Material Testing Capabilities

Why is Testing of Elastomeric Material Properties Important?

Mechanical properties like compression force deflection (CFD) and stress-relaxation can be difficult to understand but are extremely important in predicting long success of the cushioning or gasketing performance. Many applications are more sensitive than what can be discerned through a datasheet or even a certificate of analysis (COA).  This can be critical in the testing and development phase, or as part of deeper production validation.

Stockwell Elastomerics understands the nuances of these specifications and can discuss them with customers to see if it makes sense for the application.  For certain applications, Stockwell Elastomerics can also set up custom tests catered to the requirements. Not only can the test data be provided, but an explanation of what is going on and how it relates to the specific application can be included too.

Universal Testing for Mechanical Properties

Stockwell Elastomerics has invested in a universal testing system from Instron that greatly increases its in house testing capabilities. This recently acquired equipment has a maximum force output that is approximately ten times greater than the previous force tester. This robust testing system enables Stockwell Elastomerics to use test methods derived from ASTM standards with solid silicones at standard specimen sizes, including tensile testing and compression testing.

Tensile Testing

Tensile testing applies force to a specimen in order to measure the material’s response to pulling, or tensile, stress. The testing equipment that Stockwell Elastomeric uses consists of a single column frame equipped with a load cell, testing software, application specific grips, and extensometers. Instron load cells are accurate down to 1/1000 of load cell capacity. Extensometers are used for strain measurements and can detect changes to specimen length down to ±1 µm or 0.5% of reading.

Strain measures a material’s deformation under stress. It is defined as the change per unit length in a linear dimension of a part of a specimen and is usually expressed in % strain.
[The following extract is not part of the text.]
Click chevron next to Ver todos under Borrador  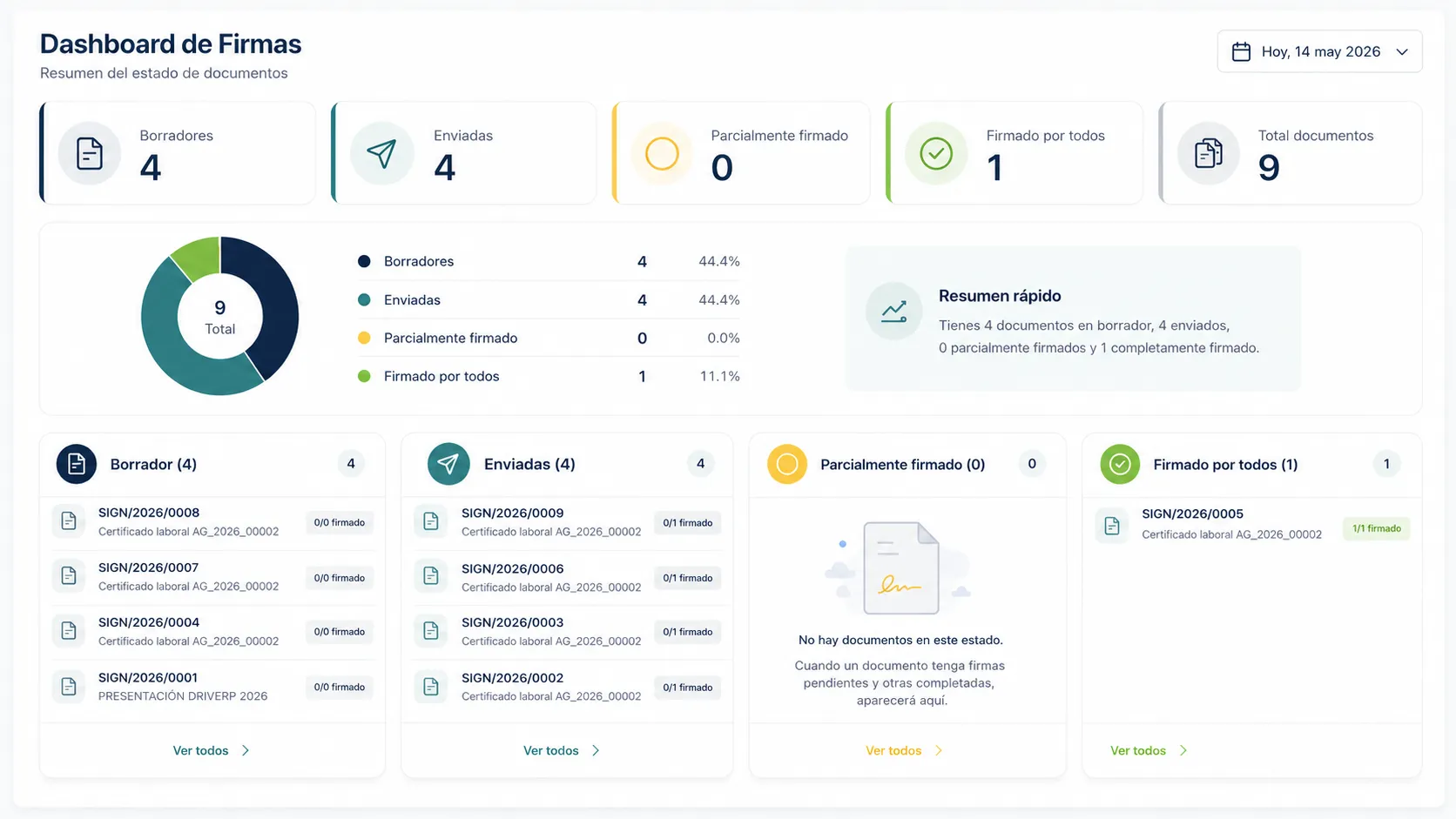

Strain calibration is conducted using ISO or ASTM methods.

Compression Testing

Compression testing is used to determine a material’s behavior under applied crushing loads. The test procedure uses platens or fixtures to apply compressive pressure to a test specimen. During compression testing, material properties are calculated and plotted as a stress-strain diagram. Also known as a stress-strain curve, this diagram is used to determine a material’s elastic limit, proportional limit, yield point, and yield strength.

• Elastic limit is the greatest stress that can be applied without causing permanent deformation.
• Proportional limit is the greatest stress that is directly proportional to strain.
• Yield point occurs when the material transitions from elastic behavior to plastic behavior.
• Yield strength is the stress at which a material exhibits a specified permanent deformation and is a practical approximation of the elastic limit.

Compression testing can also determine compressive strength, the maximum stress a material can sustain under crush loading. In a compression test, compressive strength is calculated by dividing the maximum load by the original cross-sectional area of a specimen. 

Another major addition is the introduction of Instron’s testing software, Bluehill Universal. Method templates for ASTM, ISO, and EN standards are built into the software, enabling consistent testing methodology and quick turnaround times. For more specialized testing, Bluehill Universal allows custom tests to be programmed directly into the machine. Cyclic tests such as ramp, hold, and triangle wave tests can also be programmed to find the response due to repeated loads.